Attaching CPU profile:

graph.pdf

cpu.prof.zip

hussainak commented 3 years ago

Hi @morgante

As the first step I am trying to use the newline format json parser and looks like I am hitting a bug, are you able to advise on the following code:

func getDataFromReaderNew(reader io.Reader) ([]*validator.Asset, error) {
    var pbAssets []*validator.Asset
    decode := json.NewDecoder(reader)

    for {
        pbAsset := &validator.Asset{}
        if err := decode.Decode(&pbAsset); err == io.EOF {
            break // done decoding file
        } else if err != nil {
            // handle error
        }
        //pbAsset, err := getAssetFromJSONNew(pbAsset)
        //if err != nil {
        //  return nil, err
        //}
        //phew, err1 := cvasset.ConvertResourceViaJSONToInterface(pbAsset)
        //if err1 != nil {
        //  return nil, errors.Wrapf(err1, "fetching ancestry path for %s", pbAsset)
        //}
        //fmt.Println(phew)
        if pbAsset.OrgPolicy != nil {
            if pbAsset.OrgPolicy != nil {
                orgPolicy := pbAsset.GetOrgPolicy()
                for _, v := range orgPolicy {
                    v.UpdateTime = nil
                }
            }
        }

        jsn, err := json.Marshal(pbAsset)
        if err != nil {
            return nil,  errors.Wrap(err, "marshaling to json")
        }
        umar := &jsonpb.Unmarshaler{AllowUnknownFields: true}
        pbAsset1 := &validator.Asset{}
        if err := umar.Unmarshal(strings.NewReader(string(jsn)), pbAsset1); err != nil {
            return nil, errors.Wrap(err, "unmarshaling to proto")
        }

        err = cvasset.SanitizeAncestryPath(pbAsset1)
        if err != nil {
            return nil, errors.Wrapf(err, "fetching ancestry path for %s", pbAsset1)
        }

        //Log.Debug("Asset converted", "name", pbAsset1.GetName(), "ancestry", pbAsset1.GetAncestryPath())
        //phew1, err2 := cvasset.ConvertResourceViaJSONToInterface(pbAsset1)
        //if err2 != nil {
        //  return nil, errors.Wrapf(err2, "fetching ancestry path for %s", pbAsset1)
        //}
        //fmt.Println(phew1)

        //vlidate := cvasset.ValidateAsset(pbAsset1)

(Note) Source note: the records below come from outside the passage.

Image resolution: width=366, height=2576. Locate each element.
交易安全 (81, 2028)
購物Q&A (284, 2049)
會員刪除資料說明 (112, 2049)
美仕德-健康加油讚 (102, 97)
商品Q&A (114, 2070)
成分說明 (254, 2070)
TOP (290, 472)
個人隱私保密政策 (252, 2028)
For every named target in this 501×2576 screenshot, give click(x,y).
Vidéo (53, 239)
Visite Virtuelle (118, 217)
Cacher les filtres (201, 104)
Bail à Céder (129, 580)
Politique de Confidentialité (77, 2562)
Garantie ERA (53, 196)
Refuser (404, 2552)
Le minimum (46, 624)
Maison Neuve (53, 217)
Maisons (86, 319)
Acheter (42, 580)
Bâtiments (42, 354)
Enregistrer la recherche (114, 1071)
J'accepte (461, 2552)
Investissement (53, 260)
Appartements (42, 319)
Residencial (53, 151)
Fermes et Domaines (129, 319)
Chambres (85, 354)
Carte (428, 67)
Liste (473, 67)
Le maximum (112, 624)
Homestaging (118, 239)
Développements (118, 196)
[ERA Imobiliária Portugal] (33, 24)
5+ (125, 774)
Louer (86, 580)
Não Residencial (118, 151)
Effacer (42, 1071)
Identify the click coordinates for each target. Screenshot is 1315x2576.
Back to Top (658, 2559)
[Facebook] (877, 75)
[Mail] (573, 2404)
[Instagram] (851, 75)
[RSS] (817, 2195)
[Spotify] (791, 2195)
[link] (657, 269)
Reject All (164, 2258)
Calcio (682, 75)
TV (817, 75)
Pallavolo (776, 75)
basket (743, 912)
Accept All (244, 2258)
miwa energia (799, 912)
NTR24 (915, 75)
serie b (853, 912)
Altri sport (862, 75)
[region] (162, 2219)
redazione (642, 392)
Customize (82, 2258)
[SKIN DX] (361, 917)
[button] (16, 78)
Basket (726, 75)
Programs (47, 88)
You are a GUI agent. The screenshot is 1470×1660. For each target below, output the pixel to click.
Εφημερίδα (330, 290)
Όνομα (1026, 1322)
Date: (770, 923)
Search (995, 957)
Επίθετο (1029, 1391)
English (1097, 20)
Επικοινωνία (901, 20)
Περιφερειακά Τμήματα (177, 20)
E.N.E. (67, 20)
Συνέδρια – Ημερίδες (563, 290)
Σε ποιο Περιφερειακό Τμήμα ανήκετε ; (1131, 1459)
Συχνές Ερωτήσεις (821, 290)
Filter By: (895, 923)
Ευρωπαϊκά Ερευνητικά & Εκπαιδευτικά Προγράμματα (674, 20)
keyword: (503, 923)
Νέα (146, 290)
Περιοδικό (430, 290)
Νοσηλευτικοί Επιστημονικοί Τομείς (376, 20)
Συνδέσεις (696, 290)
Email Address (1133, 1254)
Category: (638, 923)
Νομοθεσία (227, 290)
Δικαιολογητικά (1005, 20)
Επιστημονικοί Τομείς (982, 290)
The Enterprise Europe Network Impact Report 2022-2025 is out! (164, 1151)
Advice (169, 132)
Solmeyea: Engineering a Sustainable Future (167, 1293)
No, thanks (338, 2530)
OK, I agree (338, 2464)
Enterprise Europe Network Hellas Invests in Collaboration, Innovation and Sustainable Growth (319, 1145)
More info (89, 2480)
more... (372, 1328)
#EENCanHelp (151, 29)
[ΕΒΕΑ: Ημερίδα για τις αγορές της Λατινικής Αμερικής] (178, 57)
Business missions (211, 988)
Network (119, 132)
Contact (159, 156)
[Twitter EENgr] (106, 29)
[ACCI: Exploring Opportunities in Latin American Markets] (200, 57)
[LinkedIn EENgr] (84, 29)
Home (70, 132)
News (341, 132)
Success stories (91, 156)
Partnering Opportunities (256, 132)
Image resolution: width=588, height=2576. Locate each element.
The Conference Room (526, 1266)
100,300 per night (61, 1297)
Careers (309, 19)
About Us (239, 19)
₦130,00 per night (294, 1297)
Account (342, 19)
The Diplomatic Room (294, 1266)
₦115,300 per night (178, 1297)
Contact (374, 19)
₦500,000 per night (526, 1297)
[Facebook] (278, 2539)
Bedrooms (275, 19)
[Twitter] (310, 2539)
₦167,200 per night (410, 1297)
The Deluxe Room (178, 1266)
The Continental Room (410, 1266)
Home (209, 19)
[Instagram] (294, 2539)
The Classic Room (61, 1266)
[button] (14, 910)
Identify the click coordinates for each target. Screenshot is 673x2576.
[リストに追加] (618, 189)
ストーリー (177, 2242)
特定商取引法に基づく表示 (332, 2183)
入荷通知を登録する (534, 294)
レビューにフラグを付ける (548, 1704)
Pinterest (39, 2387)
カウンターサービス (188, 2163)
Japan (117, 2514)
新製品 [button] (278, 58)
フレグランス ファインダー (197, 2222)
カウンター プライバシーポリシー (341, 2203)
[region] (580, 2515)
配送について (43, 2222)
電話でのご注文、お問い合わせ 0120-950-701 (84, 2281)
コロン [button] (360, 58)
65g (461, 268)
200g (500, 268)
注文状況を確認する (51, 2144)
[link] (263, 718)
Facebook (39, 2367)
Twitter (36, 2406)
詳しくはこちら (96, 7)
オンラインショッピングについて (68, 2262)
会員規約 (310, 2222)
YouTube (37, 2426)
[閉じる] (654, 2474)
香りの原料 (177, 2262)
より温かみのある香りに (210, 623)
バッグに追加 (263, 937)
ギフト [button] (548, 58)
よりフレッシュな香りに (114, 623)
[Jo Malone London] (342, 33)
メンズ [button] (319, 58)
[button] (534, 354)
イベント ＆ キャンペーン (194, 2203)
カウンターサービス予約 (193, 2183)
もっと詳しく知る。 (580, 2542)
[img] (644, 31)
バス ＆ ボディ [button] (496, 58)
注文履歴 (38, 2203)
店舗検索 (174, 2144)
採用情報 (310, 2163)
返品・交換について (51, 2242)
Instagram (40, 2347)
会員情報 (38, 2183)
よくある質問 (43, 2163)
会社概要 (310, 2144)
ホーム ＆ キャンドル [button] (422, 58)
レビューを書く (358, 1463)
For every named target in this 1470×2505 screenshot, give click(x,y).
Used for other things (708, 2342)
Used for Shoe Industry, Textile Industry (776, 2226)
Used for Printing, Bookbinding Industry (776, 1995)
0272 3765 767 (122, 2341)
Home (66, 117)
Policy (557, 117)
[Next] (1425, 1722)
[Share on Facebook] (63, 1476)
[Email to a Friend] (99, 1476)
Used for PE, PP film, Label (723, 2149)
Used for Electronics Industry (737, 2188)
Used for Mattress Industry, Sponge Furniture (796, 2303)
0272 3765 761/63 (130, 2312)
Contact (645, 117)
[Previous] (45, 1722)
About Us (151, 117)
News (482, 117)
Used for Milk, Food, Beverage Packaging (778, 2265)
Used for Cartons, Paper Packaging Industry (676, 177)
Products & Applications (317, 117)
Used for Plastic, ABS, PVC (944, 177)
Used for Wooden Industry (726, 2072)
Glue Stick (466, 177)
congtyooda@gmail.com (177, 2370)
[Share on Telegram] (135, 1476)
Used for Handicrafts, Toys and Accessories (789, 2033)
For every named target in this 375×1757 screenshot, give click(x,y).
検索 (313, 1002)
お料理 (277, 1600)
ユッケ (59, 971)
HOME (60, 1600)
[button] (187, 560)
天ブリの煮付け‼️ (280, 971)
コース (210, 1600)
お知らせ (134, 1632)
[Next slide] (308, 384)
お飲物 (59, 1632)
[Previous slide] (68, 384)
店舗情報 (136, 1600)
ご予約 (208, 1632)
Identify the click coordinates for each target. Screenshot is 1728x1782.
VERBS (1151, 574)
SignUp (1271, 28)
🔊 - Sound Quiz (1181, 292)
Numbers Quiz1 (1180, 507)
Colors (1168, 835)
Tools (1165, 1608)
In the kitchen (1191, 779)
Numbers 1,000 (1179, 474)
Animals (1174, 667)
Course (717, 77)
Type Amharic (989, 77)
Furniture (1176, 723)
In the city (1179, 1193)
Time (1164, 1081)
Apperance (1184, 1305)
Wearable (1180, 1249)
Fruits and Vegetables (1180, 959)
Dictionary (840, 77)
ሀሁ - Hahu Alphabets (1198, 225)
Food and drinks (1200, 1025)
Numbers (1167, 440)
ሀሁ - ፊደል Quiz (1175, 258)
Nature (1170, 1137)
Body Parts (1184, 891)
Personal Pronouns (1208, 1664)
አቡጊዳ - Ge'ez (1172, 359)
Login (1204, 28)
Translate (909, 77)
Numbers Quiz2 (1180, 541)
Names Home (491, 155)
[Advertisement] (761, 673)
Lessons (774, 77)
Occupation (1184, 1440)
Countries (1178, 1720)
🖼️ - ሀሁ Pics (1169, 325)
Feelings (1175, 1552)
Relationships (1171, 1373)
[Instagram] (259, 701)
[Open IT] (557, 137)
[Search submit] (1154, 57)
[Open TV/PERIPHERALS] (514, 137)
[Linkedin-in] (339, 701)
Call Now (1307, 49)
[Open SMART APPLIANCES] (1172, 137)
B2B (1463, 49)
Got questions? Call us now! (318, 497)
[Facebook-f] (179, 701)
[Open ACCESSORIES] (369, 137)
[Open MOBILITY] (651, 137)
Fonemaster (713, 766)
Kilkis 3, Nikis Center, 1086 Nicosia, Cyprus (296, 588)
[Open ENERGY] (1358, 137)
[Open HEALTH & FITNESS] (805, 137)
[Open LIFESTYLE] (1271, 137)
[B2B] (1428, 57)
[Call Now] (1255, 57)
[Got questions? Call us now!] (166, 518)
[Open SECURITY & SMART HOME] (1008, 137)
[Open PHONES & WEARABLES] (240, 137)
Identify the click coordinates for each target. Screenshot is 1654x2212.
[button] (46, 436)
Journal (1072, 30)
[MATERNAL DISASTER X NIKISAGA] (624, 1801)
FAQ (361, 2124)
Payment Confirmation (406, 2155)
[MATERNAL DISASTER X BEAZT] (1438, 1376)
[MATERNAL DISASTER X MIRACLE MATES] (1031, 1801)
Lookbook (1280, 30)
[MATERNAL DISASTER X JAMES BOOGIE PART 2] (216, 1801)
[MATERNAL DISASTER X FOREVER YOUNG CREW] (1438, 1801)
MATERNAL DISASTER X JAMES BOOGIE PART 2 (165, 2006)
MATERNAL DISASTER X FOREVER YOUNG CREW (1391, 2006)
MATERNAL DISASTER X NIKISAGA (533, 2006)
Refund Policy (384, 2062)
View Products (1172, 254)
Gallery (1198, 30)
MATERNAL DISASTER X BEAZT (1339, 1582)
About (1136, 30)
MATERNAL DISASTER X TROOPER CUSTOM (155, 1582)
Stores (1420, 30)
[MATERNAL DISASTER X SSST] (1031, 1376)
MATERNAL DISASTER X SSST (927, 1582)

        //fmt.Println(vlidate)

        pbAssets = append(pbAssets, pbAsset1)
    }
    return pbAssets, nil
}

The error is:

 GCP target Constraint Framework review call failed: validation.gcp.forsetisecurity.org: __modset_templates["validation.gcp.forsetisecurity.org"]["GCPIAMRestrictServiceAccountKeyAgeConstraintV1"]_idx_0:39: eval_builtin_error: time.parse_rfc3339_ns: parsing time "1900-01-01T01:00:006Z" as "2006-01-02T15:04:05Z07:00": cannot parse "6Z" as "Z07:00"

morgante commented 3 years ago

Hey @hussainak,

Thanks for working on this! You actually shouldn't need to do anything special in the getDataFromReader function—the default scan already splits by lines today.

Instead, I would concentrate on parallelizing what happens after an asset has been scanned in. Today, it builds an array of all assets. You probably want to look at instead sending assets into a channel after they are scanned (where parallelized routines can scan them for violations).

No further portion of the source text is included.